TRAVAIL À EFFECTUER:
1. Reproduisez le passage du récit de la simulation à La Hague allant de « 9h15. Je rentre » jusqu'à « la préfecture, etc. » inclus, en substituant « trentaine » à « vingtaine ».
2. D'après le récit de la simulation à La Hague, à quelle date Areva a-t-elle effectué cette simulation d'incident nucléaire ?

EXTRAIT DU TEXTE:
L’article sur le site de Rue 89.

Clara Osadtchy, Conseillère régionale EELV

Le 8 décembre, Areva a effectué une simulation d’incident nucléaire dans son usine de retraitement des déchets nucléaires de La Hague. Clara Osadtchy, conseillère régionale Europe Ecologie – Les Verts de Basse-Normandie, y était. Voici son récit de la journée.

9 heures. J’arrive à la préfecture de Saint-Lô dans La Manche. Membre de la commission locale d’information du site « Areva NC », plus connue comme étant l’usine de retraitement des déchets nucléaires de La Hague, je viens assister comme observatrice à une simulation d’accident nucléaire sur ce site.

9h10. J’arrive en salle du centre opérationnel départemental (COD). Un membre du cabinet du préfet me reçoit mais m’installe dans la salle connexe, où des journalistes attendent le démarrage de l’exercice. « Cela aurait dû commencer à 8h15. En plus, il n’y a même pas de café. » Ils n’ont pas le droit d’entrer dans la salle où tous les responsables, chefs de la gendarmerie et services secours sont réunis.

9h15. Je rentre finalement dans le COD où je suis invitée à me faire discrète. Une vingtaine de personnes est installée à différents postes dans la salle, service départemental d’incendie et de secours (SDIS), gendarmerie, chargés de communication de la préfecture, etc.

Des ordinateurs et téléphones partout, une carte du site projetée sur un écran. J’y croise le directeur de cabinet du préfet. Celui-ci explique que l’accident fictif aurait dû être déclenché depuis une heure. « Mais on va tout de même pas appeler Areva puisque c’est l’exploitant qui est censé nous appeler pour nous informer d’un accident… »

Hésitations

9h21. Quelqu’un indique qu’un internaute vient de parler du départ d’un incendie à Areva sur Facebook. Réaction dans la salle :

« Est-ce qu’on considère cela comme une information suffisamment importante pour appeler l’exploitant ? »

Attente.

« Ah oui mais en temps normal, personne n’aurait mis l’information sur Internet avant ; là, la personne a dû lire dans Ouest-France qu’on faisait une simulation. »

Attente.

« Oui, mais si ça arrivait vraiment et qu’un internaute l’écrive en dehors d’un exercice, on prendrait cela au sérieux, non ? On appellerait l’exploitant ? »

Attente.

« On appelle l’exploitant. »

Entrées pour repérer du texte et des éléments
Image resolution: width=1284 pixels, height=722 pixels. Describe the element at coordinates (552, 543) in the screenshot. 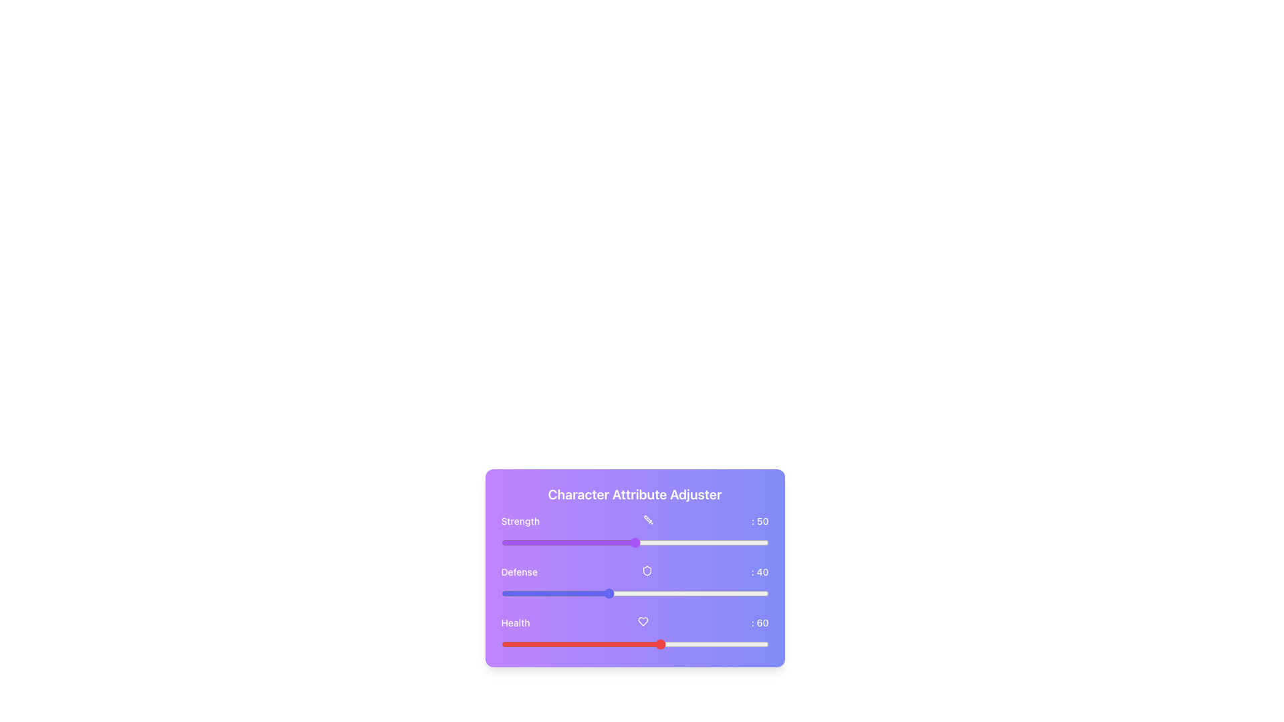

I see `the Strength value` at that location.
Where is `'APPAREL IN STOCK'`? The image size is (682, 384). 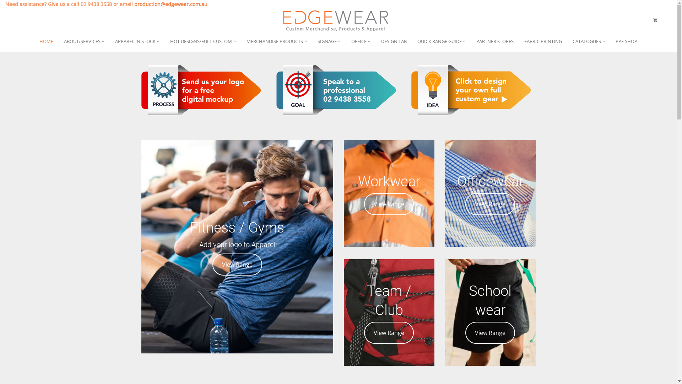 'APPAREL IN STOCK' is located at coordinates (137, 41).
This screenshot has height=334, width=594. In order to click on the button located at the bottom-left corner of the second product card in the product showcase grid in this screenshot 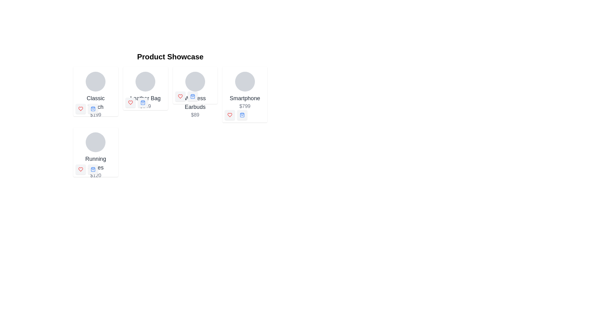, I will do `click(142, 102)`.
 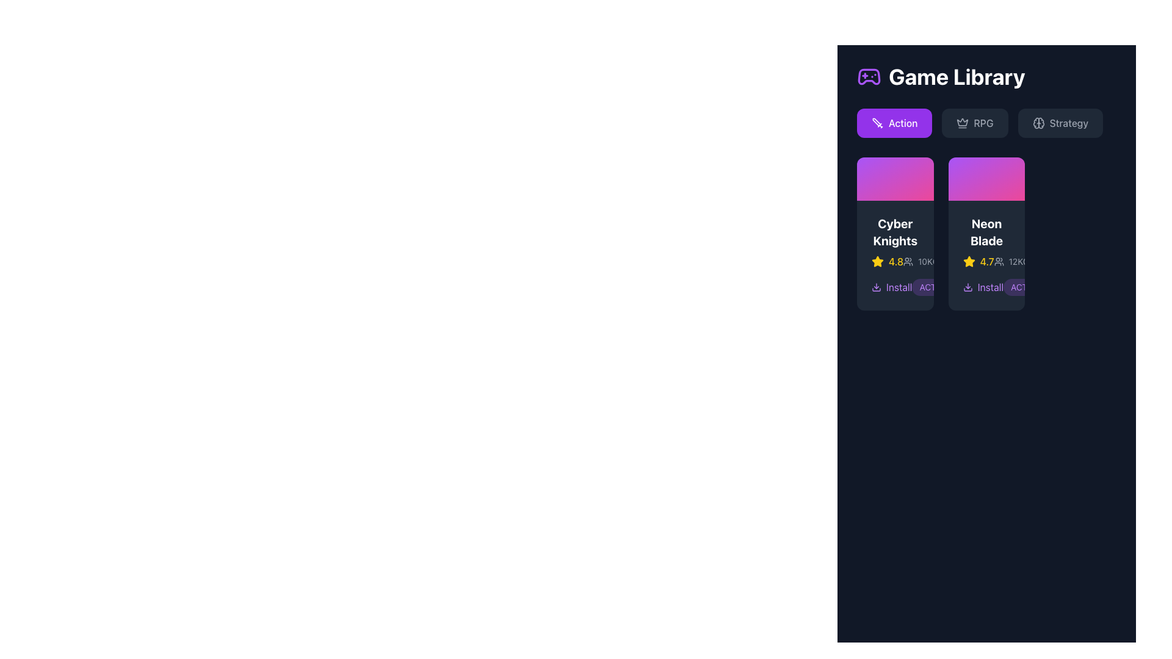 I want to click on the text label reading 'Action' located within the first purple button in a row of category buttons near the top left corner of the interface, so click(x=903, y=123).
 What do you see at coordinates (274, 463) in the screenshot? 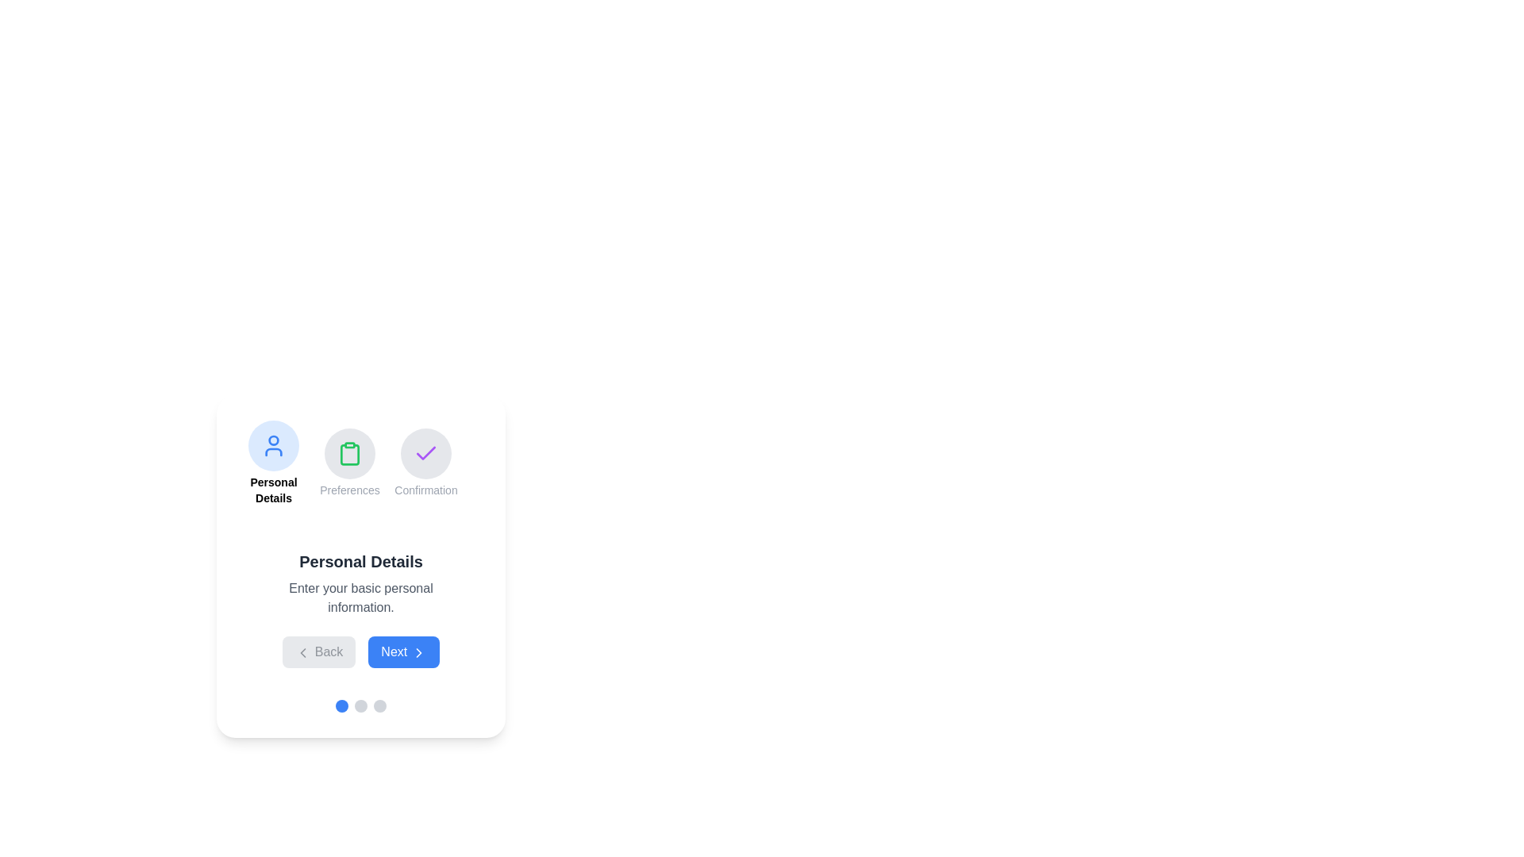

RÉPONSES AUX CONSIGNES:
1.
9h15. Je rentre finalement dans le COD où je suis invitée à me faire discrète. Une trentaine de personnes est installée à différents postes dans la salle, service départemental d’incendie et de secours (SDIS), gendarmerie, chargés de communication de la préfecture, etc.

2. Le 8 décembre.